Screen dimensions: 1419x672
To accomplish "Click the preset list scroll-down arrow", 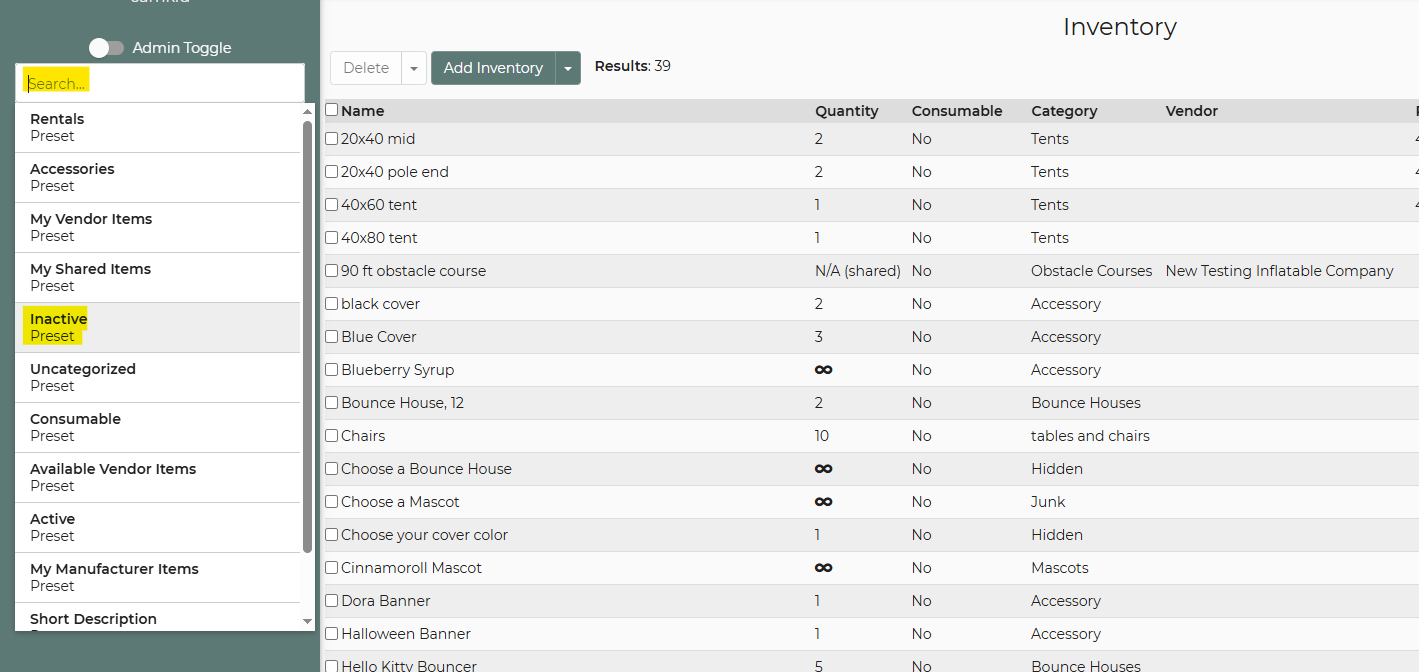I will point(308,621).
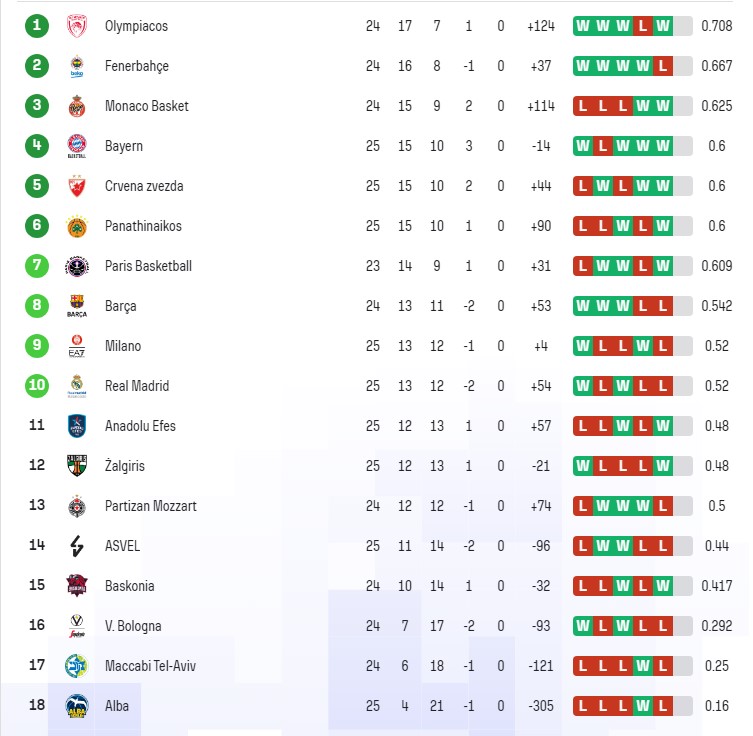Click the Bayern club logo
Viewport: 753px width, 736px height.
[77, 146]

= = = = =

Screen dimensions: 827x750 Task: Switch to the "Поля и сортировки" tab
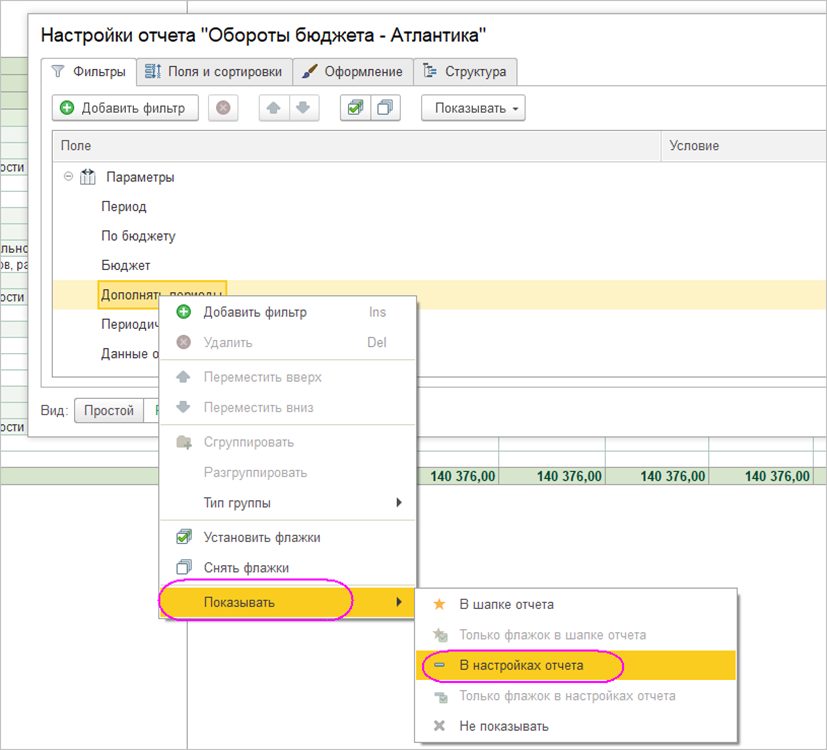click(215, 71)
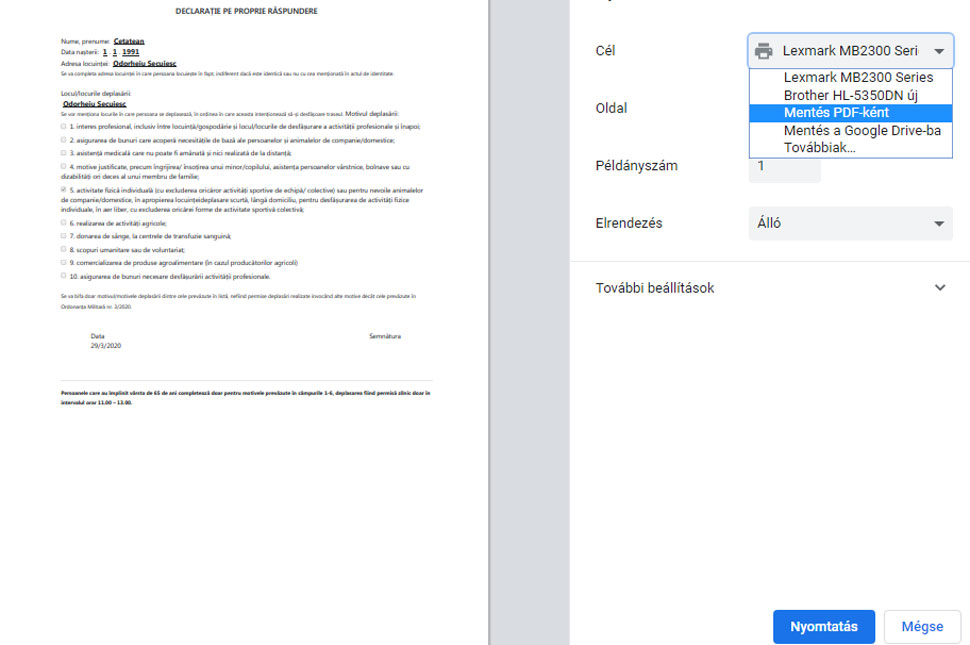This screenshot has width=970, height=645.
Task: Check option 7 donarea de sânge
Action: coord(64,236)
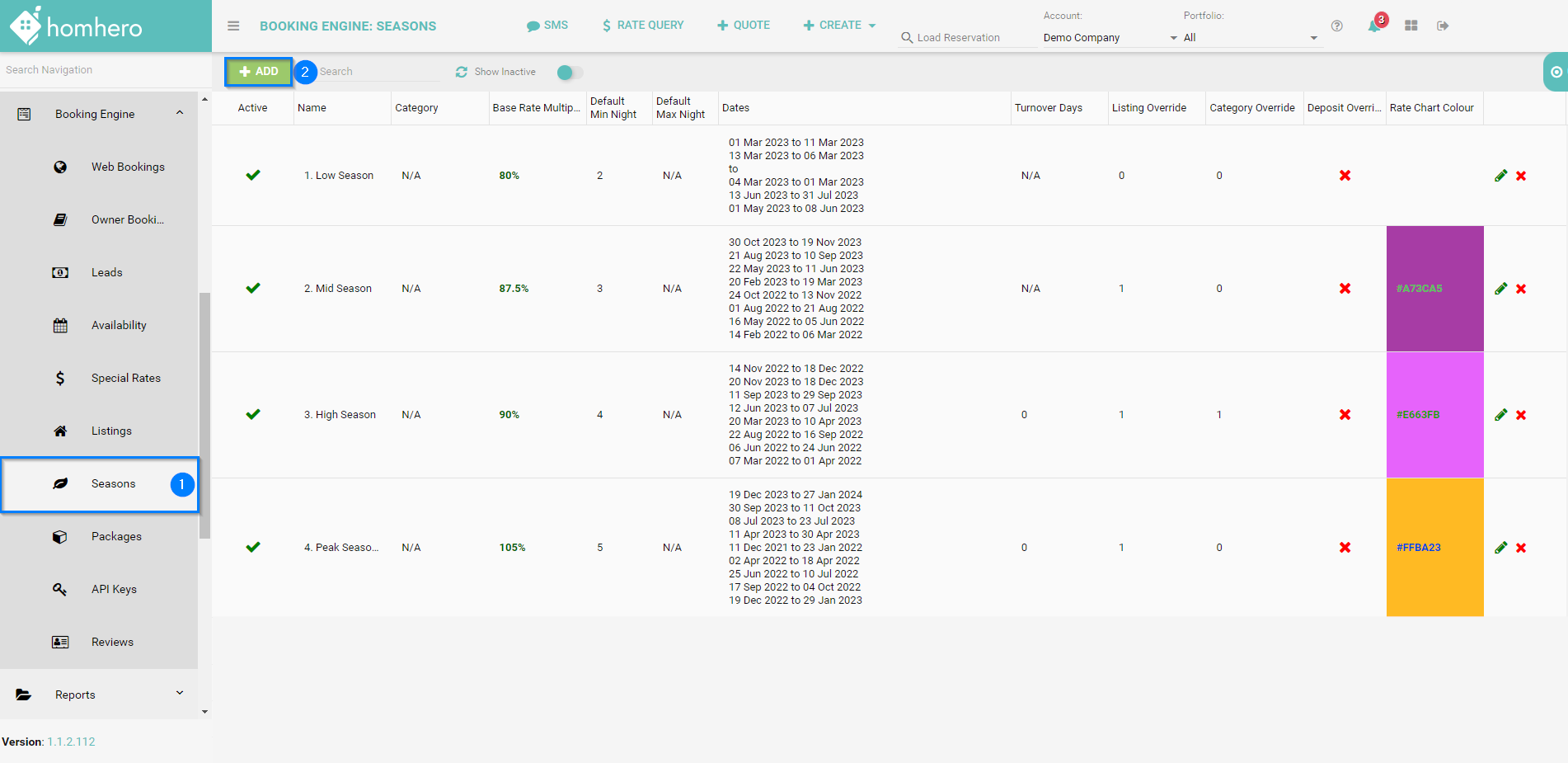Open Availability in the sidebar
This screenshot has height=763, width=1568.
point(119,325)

= = = = =

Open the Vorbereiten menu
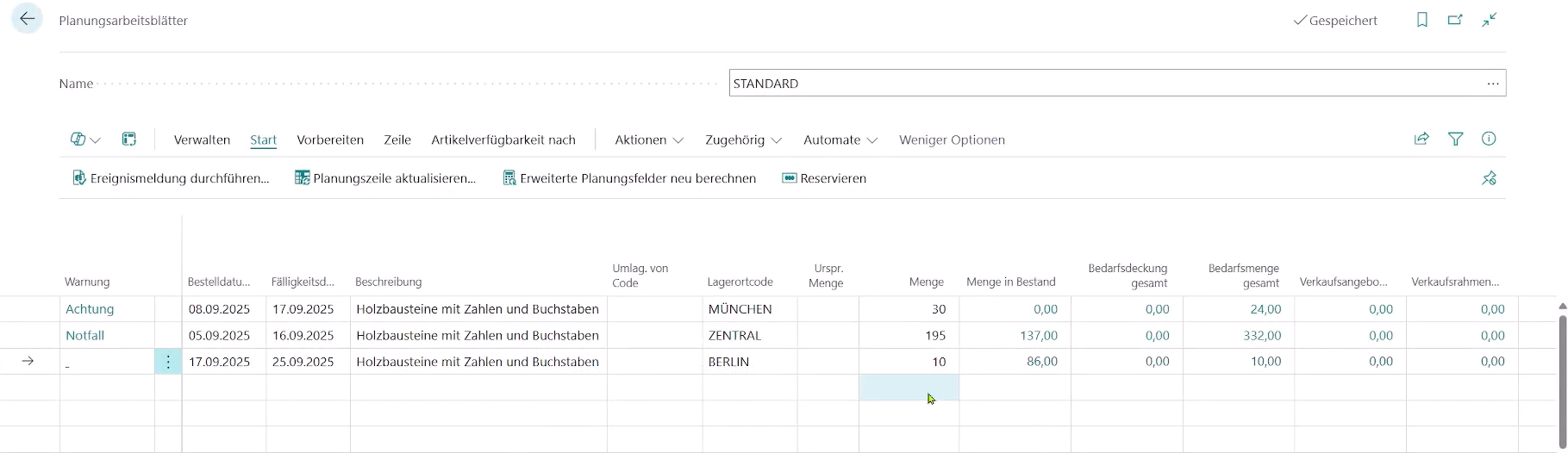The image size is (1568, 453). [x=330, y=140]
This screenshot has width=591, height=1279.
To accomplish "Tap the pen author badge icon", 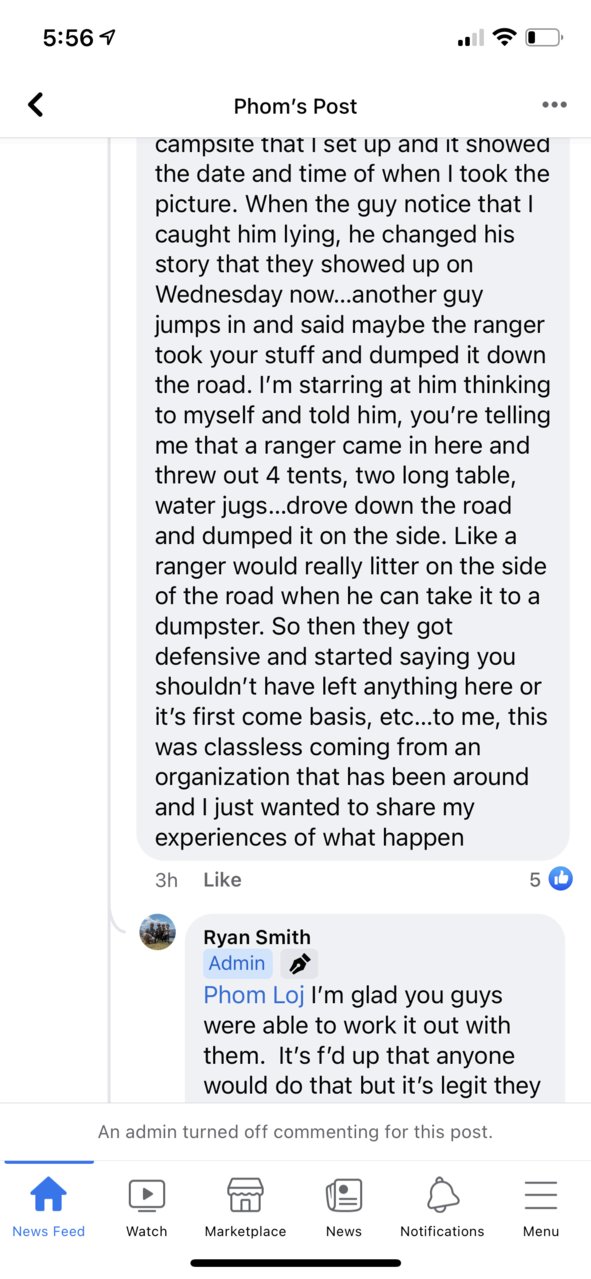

= = = = =

■ **Assigned task**
Repeat only the stretch of data above that runs from the line with "Open the Vorbereiten menu" to the line with "the pen author". Keep both end lines; exclude pictures.

■ **Your solution**
Open the Vorbereiten menu
The image size is (1568, 453). [x=330, y=140]
This screenshot has width=591, height=1279.
To accomplish "Tap the pen author badge icon", 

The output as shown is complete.